→ **EXCERPTED RECORDS**
****************************************
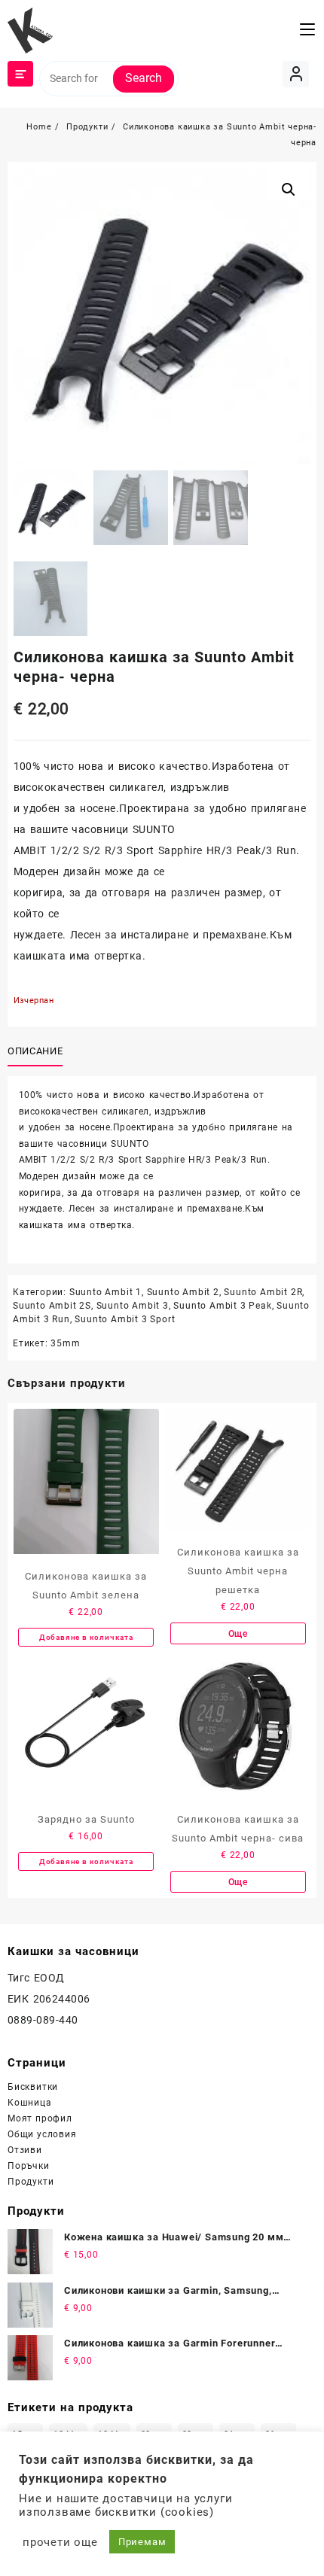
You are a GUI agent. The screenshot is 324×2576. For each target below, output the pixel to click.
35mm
****************************************
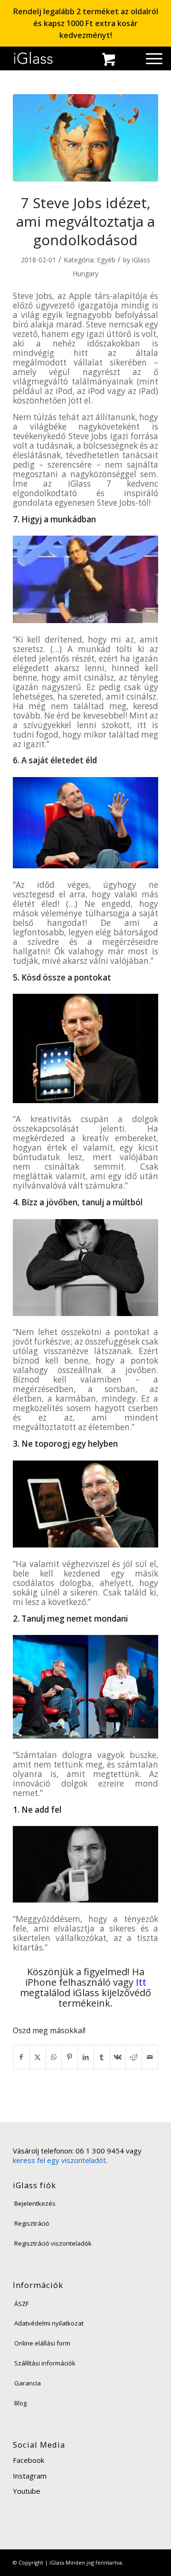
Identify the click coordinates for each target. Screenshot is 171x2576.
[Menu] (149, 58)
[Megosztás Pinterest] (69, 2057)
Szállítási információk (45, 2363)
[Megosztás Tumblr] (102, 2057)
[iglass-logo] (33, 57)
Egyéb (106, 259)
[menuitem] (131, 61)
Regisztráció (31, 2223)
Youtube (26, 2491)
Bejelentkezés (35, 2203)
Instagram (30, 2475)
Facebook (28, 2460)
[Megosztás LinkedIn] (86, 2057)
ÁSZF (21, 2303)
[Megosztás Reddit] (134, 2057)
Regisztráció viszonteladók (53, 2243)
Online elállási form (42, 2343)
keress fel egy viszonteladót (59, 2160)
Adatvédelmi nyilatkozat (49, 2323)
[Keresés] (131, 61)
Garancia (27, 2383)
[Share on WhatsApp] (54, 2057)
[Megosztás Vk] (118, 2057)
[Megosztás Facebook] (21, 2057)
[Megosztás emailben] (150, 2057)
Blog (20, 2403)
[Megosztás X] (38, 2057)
****************************************
→ **WHAT IS BEING ASKED**
Produce a word-for-word copy of everything above from the line holding "Egyéb (106, 259)" down to the line holding "[Megosztás X] (38, 2057)", with both of those lines kept.

→ **TASK RESPONSE**
Egyéb (106, 259)
[menuitem] (131, 61)
Regisztráció (31, 2223)
Youtube (26, 2491)
Bejelentkezés (35, 2203)
Instagram (30, 2475)
Facebook (28, 2460)
[Megosztás LinkedIn] (86, 2057)
ÁSZF (21, 2303)
[Megosztás Reddit] (134, 2057)
Regisztráció viszonteladók (53, 2243)
Online elállási form (42, 2343)
keress fel egy viszonteladót (59, 2160)
Adatvédelmi nyilatkozat (49, 2323)
[Keresés] (131, 61)
Garancia (27, 2383)
[Share on WhatsApp] (54, 2057)
[Megosztás Vk] (118, 2057)
[Megosztás Facebook] (21, 2057)
[Megosztás emailben] (150, 2057)
Blog (20, 2403)
[Megosztás X] (38, 2057)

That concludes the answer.